A team of the National Human Rights Commission (NHRC) reached Jamia Milia Islamia (JMI) campus on Tuesday and started recording the testimonies of the students who were victims of the alleged police brutality on unleashed on campus on December 15, last year. Probe will continue till January 17, sources said.
The NHRC had last month sent a fact-finding team to investigate whether there were any violations of human rights during the police crackdown at the varsity premises on December 15.
“After conducting an on-spot inquiry earlier, NHRC has decided to further probe the Jamia university incident. The rights panel team will conduct this investigation from January 14-17,” a source in the NHRC said.
On Tuesday, around 35-40 students were present to record their statements with a NHRC team, led by SSP Manzil Saini, to conduct an inquiry to know whether there were any violations of human rights during the incident, varsity officials said.
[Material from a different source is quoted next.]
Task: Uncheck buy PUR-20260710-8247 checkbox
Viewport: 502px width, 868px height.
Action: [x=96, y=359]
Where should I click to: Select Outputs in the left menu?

According to the NHRC, it had received complaints in December alleging illegal detention of students by police and denial of legal and medical access to injured students at the police station, following which it had registered a case and deputed a probe team.
The four-member team of the human rights body headed by a DSP visited the varsity and recorded the statements of students who were either injured or witnessed the alleged police brutality inside the varsity library on December 15, said university spokesperson Ahmad Azeem.
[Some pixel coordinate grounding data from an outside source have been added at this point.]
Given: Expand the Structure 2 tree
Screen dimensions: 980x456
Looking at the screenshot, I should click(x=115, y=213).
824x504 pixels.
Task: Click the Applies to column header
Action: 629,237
The team will visit the campus again on Wednesday and also on January 16 and 17 for recording statements of the remaining students, employees and security personnel of the university, he said.
After recording his testimony, Mustafa Mojib, a MA student, told news agency IANS, “After detaining us from the campus, they took us to gate No. 7 of the university near the metro pillar and started thrashing us. They were also hurling communal abuses, like ‘Kalma padh lo saalon’.”
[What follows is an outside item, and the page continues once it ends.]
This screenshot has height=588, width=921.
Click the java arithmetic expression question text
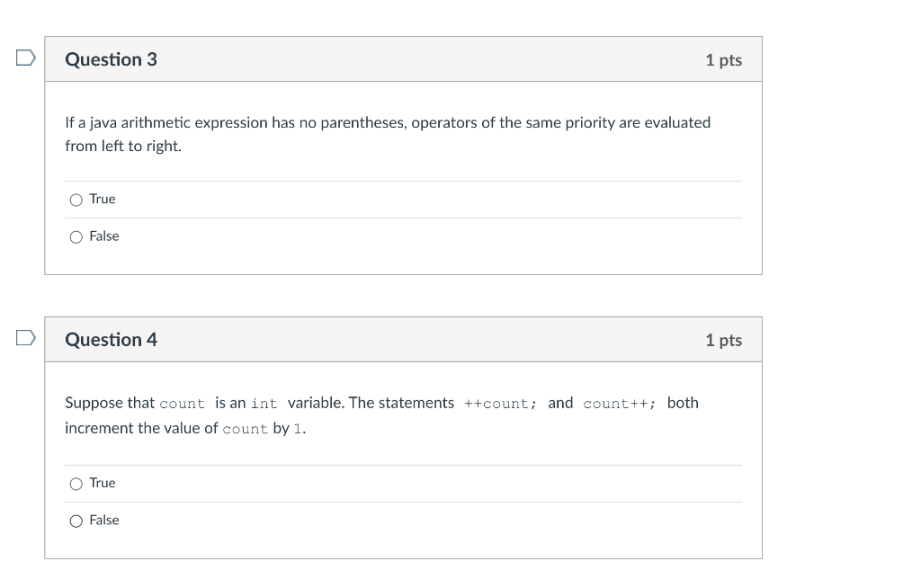[388, 134]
Narrating his ordeal, Mojib said, “On December 15, I was in the library. Around 5.25 p.m, I could hear the sound of tear gas shells being fired inside the library. After that the police entered the library, began to beat everyone.”
“After we were detained, they told us that we were being taking to Holy Family hospital for first aid. But they took us to the New Friends Colony police station. We were not even given water to drink. We were not allowed to meet lawyers.”
Of the 40 students present, 25 gave their version of the incident in writing to the NHRC team.